- **Brief**:
Your answer must be every line of the data that contains "chevron".

- **Stored records**:
=== Section Start ===

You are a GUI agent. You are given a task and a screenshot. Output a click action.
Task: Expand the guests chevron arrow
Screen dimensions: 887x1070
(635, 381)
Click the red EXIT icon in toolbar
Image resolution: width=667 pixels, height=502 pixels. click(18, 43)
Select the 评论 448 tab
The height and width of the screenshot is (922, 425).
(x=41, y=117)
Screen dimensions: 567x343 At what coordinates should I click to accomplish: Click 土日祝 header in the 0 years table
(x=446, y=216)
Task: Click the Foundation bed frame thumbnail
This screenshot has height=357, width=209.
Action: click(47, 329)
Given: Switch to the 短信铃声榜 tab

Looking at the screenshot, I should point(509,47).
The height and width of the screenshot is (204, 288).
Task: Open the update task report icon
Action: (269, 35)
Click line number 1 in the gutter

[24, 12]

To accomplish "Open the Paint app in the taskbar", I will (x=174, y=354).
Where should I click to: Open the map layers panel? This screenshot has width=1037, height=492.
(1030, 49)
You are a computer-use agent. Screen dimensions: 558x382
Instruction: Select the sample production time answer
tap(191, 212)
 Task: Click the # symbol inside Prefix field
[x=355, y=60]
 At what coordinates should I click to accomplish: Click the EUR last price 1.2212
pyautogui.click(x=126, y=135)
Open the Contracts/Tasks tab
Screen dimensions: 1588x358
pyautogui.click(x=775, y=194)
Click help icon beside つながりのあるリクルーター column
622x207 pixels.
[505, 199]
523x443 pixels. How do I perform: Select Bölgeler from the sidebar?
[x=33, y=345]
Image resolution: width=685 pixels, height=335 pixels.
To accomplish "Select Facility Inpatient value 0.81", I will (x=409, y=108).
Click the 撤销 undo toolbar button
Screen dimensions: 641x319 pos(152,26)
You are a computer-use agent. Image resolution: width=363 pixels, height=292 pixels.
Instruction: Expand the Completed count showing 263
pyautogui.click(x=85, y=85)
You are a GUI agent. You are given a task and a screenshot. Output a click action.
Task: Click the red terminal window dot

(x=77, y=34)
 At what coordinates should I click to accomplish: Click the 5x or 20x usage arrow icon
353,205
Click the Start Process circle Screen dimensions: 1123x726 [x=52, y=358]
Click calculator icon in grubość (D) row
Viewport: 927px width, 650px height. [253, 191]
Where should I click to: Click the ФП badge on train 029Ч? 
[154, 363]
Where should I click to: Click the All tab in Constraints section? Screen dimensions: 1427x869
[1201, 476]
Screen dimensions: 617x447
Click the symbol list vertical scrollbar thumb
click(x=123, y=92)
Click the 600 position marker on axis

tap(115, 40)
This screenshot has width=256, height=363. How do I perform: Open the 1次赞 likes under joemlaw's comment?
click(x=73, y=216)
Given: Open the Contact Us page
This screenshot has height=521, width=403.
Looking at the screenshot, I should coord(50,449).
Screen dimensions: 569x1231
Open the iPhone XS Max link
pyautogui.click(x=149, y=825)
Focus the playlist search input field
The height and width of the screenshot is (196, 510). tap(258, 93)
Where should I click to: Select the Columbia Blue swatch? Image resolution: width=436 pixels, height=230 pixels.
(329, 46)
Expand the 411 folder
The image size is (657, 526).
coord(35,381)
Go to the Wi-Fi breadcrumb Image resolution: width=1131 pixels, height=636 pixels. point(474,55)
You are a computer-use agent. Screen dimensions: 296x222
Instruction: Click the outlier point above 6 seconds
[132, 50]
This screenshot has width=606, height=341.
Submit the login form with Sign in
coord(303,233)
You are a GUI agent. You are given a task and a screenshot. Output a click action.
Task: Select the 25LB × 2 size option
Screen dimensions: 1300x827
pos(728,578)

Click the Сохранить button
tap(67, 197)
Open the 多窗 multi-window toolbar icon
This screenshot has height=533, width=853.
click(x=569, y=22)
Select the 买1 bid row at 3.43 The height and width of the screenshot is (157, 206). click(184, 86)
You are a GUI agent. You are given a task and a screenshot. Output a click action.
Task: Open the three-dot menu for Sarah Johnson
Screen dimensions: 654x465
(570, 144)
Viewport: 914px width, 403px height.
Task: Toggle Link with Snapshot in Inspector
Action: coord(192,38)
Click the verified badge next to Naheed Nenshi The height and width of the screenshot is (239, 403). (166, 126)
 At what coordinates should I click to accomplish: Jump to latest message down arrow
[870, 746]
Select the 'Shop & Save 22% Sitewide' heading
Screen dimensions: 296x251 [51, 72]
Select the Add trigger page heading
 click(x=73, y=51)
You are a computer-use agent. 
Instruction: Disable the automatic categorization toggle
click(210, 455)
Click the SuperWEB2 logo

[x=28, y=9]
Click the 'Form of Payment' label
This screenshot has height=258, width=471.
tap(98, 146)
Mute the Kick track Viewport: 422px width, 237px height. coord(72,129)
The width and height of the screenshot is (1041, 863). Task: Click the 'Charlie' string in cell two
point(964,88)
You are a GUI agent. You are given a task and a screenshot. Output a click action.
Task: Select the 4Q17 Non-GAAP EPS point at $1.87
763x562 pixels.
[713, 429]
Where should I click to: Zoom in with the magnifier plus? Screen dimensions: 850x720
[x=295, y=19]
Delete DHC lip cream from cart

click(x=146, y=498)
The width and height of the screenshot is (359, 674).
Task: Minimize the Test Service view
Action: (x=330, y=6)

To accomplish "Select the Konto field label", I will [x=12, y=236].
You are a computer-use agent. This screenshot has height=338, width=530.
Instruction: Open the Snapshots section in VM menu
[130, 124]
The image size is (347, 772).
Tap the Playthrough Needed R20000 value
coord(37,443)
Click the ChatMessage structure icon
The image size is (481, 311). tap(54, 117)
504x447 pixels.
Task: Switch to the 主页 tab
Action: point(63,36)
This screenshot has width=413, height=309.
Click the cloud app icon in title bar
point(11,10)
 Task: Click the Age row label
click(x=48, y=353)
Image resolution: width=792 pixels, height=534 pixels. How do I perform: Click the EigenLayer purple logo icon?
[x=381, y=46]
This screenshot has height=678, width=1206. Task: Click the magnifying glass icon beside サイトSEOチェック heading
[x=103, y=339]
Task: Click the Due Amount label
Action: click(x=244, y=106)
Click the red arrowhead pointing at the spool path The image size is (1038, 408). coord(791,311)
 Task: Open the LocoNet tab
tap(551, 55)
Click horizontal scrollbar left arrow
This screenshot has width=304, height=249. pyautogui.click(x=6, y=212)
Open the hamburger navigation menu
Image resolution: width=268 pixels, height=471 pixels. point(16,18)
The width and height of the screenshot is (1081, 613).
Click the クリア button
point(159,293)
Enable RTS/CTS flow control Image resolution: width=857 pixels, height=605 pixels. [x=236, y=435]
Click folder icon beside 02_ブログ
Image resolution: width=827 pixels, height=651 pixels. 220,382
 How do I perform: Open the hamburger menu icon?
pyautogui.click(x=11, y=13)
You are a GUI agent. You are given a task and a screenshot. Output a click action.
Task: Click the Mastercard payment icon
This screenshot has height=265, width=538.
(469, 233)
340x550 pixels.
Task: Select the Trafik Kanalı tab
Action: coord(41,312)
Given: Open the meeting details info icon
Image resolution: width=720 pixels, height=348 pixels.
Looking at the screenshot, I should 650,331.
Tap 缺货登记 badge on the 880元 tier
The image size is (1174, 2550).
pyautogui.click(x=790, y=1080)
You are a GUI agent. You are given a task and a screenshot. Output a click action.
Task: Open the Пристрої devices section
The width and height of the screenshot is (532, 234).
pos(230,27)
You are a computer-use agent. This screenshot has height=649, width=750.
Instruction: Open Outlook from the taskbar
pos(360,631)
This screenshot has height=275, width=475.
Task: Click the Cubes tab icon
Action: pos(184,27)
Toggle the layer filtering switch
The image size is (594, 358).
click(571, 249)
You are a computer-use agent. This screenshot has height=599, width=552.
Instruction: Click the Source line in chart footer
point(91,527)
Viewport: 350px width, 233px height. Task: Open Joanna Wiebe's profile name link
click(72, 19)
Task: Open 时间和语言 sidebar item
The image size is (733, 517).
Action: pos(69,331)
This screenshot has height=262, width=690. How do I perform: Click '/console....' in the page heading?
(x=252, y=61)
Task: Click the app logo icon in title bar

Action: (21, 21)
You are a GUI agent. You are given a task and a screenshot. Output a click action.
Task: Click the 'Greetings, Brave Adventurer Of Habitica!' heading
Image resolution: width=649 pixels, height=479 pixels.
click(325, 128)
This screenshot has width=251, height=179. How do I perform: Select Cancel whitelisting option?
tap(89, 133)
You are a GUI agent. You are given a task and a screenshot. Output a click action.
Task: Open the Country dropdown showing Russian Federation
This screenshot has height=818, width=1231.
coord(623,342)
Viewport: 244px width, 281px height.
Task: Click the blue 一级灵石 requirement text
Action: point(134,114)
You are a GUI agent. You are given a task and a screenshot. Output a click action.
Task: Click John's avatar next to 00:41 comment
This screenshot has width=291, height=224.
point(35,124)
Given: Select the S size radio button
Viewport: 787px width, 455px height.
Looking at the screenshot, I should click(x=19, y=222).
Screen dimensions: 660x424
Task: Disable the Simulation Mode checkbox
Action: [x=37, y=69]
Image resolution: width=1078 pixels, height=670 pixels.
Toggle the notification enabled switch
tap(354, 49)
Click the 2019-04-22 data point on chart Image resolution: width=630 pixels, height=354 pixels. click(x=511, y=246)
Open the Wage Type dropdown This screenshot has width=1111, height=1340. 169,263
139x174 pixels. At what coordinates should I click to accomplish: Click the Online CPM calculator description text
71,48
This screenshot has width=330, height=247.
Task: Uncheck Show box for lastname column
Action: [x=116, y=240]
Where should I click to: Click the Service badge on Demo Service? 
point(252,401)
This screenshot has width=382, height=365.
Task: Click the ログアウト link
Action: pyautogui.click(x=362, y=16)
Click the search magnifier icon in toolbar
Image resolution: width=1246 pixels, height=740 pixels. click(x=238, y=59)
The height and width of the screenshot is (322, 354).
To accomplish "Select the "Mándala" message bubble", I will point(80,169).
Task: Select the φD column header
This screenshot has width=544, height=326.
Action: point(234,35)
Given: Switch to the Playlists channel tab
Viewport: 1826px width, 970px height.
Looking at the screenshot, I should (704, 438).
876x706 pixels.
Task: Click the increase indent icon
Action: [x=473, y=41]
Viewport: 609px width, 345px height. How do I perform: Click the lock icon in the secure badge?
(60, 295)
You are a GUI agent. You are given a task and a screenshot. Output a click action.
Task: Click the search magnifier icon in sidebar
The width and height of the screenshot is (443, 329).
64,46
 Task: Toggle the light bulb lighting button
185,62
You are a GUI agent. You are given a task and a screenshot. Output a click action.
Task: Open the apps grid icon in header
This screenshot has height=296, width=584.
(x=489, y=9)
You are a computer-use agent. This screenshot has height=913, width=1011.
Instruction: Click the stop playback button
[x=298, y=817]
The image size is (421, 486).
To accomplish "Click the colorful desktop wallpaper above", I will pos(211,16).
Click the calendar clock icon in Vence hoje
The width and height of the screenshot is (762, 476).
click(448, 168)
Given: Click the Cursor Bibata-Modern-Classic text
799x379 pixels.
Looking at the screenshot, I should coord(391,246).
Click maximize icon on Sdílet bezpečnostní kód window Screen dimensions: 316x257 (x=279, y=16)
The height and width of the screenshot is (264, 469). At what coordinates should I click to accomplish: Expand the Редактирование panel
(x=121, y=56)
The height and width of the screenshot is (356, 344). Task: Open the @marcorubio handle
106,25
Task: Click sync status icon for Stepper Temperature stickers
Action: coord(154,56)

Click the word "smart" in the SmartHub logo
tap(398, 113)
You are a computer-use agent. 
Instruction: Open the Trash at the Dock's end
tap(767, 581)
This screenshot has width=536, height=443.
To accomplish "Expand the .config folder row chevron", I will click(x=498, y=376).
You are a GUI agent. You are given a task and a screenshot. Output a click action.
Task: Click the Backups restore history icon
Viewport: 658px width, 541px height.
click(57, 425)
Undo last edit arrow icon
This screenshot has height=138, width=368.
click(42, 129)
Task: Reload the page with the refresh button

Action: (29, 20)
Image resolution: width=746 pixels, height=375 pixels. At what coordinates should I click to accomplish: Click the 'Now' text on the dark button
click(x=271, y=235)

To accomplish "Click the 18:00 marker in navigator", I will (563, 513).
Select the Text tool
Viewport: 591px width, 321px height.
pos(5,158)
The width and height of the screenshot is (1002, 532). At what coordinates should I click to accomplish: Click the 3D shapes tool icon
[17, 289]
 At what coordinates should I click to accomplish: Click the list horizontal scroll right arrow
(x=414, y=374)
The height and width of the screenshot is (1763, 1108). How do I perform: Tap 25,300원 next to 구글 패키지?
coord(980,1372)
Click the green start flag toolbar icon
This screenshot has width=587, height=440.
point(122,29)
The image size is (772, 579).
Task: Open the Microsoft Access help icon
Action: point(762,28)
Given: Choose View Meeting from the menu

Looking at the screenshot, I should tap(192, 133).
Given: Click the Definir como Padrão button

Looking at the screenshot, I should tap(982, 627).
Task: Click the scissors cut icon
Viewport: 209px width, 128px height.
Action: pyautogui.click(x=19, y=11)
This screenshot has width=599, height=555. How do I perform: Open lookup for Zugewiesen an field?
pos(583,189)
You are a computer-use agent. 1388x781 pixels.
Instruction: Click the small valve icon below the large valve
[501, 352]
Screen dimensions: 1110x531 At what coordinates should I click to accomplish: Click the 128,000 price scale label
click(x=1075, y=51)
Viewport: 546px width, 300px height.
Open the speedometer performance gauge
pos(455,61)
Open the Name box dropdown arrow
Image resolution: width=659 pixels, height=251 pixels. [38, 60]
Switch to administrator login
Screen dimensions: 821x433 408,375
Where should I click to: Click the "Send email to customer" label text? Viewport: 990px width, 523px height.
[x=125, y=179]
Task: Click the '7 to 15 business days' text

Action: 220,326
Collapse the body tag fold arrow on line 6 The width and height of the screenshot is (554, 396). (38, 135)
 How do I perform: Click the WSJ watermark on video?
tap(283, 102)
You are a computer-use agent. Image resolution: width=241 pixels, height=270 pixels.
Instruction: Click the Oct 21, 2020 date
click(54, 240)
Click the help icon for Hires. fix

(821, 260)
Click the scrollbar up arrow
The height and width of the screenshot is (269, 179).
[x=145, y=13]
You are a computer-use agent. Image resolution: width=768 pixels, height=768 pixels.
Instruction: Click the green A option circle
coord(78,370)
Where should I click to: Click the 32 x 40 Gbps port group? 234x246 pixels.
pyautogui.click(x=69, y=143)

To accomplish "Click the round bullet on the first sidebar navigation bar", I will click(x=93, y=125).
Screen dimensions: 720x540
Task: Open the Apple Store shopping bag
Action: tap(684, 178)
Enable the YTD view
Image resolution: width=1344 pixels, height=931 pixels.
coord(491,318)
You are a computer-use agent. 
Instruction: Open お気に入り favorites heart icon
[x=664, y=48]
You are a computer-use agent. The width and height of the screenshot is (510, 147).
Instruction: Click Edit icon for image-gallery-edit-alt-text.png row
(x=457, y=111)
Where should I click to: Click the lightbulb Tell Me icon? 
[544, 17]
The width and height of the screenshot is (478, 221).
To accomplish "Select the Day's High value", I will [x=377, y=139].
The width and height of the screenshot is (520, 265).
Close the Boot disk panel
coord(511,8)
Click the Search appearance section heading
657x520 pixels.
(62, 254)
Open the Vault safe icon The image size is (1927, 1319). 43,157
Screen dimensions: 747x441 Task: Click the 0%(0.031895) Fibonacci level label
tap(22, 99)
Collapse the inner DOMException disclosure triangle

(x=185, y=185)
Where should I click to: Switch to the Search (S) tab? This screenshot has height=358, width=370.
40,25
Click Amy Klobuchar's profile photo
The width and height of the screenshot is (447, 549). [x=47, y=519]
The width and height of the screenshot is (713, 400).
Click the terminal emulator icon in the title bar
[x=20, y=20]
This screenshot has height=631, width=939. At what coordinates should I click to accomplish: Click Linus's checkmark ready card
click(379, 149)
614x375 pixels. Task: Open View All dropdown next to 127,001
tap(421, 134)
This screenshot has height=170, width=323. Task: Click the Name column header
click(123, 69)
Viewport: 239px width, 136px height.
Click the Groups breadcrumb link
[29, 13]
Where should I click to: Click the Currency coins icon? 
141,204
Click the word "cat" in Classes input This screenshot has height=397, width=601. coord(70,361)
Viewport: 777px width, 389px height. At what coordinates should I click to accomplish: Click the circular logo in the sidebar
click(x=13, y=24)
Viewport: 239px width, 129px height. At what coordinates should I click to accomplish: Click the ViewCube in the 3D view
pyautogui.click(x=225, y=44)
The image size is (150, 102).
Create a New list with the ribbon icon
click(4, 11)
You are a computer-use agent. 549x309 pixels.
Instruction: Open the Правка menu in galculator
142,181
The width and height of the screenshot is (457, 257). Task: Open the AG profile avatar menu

=== Section End ===

- **Output below**:
Task: Expand the guests chevron arrow
To accomplish "Expand the .config folder row chevron", I will click(x=498, y=376).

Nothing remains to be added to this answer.